Take it slow. Figure out your boundaries and physical limits so you can make your dates accessible.
"Another common issue people with joint hypermobility and other chronic health conditions face is having to cancel plans sometimes more frequently than other people and worrying about the impact it will have on relationships," Fraize said. "The key to handling this is awareness on both ends, communication about feelings and concerns as they arise, asking lots of questions, and being adaptable."
How can you manage the sexual impact of JHS?
"People with this condition often exhibit an ability to move their joints beyond what is considered the normal range," Allen said. "Whilst this may sound like a perk for 'extracurricular bedroom activities,' it can also be quite detrimental if not well managed."
Having to stop midway through a sexual encounter because your hip has ground its way partially out of your socket is less than ideal, but it happens to me fairly regularly.
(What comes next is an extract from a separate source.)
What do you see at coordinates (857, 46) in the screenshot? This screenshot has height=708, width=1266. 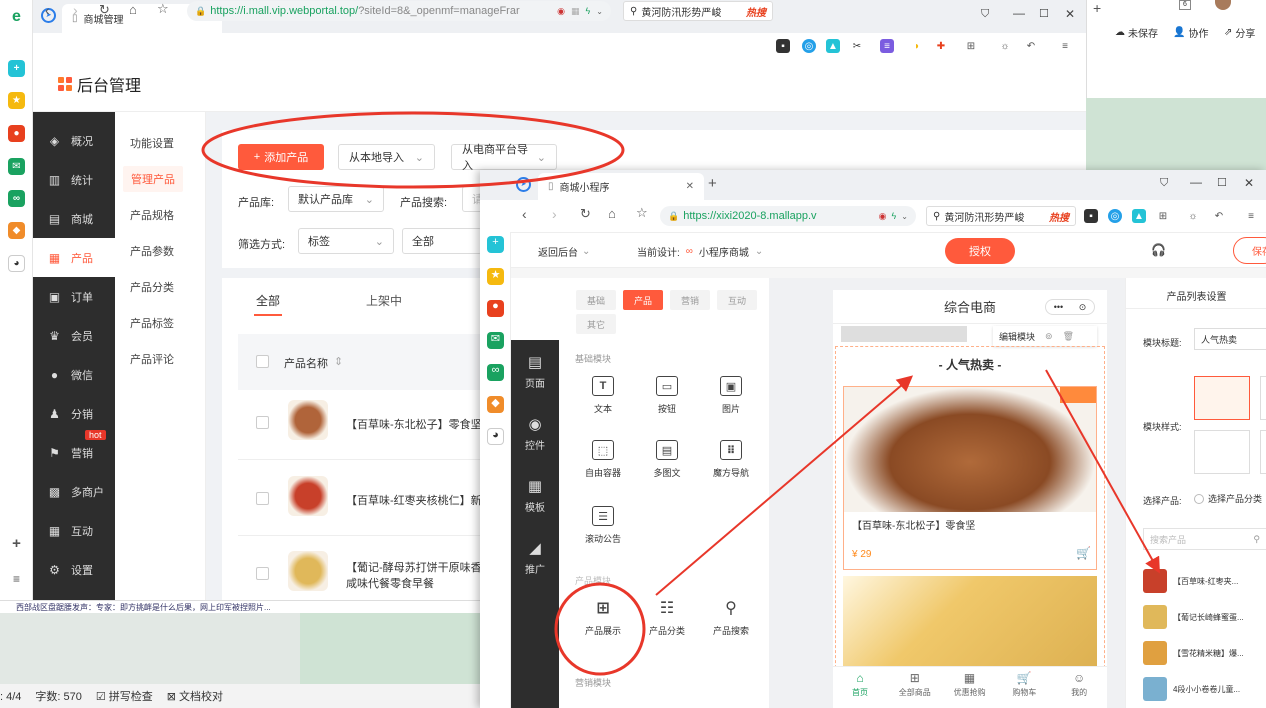 I see `cut-icon: ✂` at bounding box center [857, 46].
It is a frustrating, yet conquerable, scenario.
"No one wants a bedroom mishap where a dislocation or hyperextension can kill the vibe," Allen noted.
Sex is objectively funny, and injecting some humor into the situation eases the awkwardness. I take a moment to adjust, find a new position and continue without any unnecessary pity parties.
To find positions that work for you, ensure you feeling well beforehand, Patel advised. Also, don't have any joint injuries that may get worse. If you need to, consider taking analgesia or having a routine for after sex. That can manage joint pains.
"Strengthening the pelvic floor can also be helpful," Patel said. "And knowing why you may be in pain may help manage symptoms when you do have intercourse."
How do you balance communication with self-preservation?
It took a long time before I felt comfortable sharing my condition with prospective dates. The fear of being judged made silence an attractive option for self-preservation.
This caused more harm than good because I was unable to communicate my need for certain accommodations to a partner, particularly around sex.
There is no need to share everything immediately or make your first few dates purely about the condition, just do not let it become an unspoken shadow looming over your future.
"For those dating with JHS, I would advise keeping it playful," Allen said. "Use open communication and honesty with potential partners. Share your experiences, challenges and any necessary accommodations so your date understands the condition.
"It is essential to ensure that you feel comfortable and secure in any relationship or dating scenario."
The bottom line
Self-awareness plays the most important role in maintaining effective communication as you hit the dating scene. You know your body better than anyone else. If something doesn't feel right, speak up, and figure out an alternative.
Talk with your doctor if you have questions about managing your chronic illness.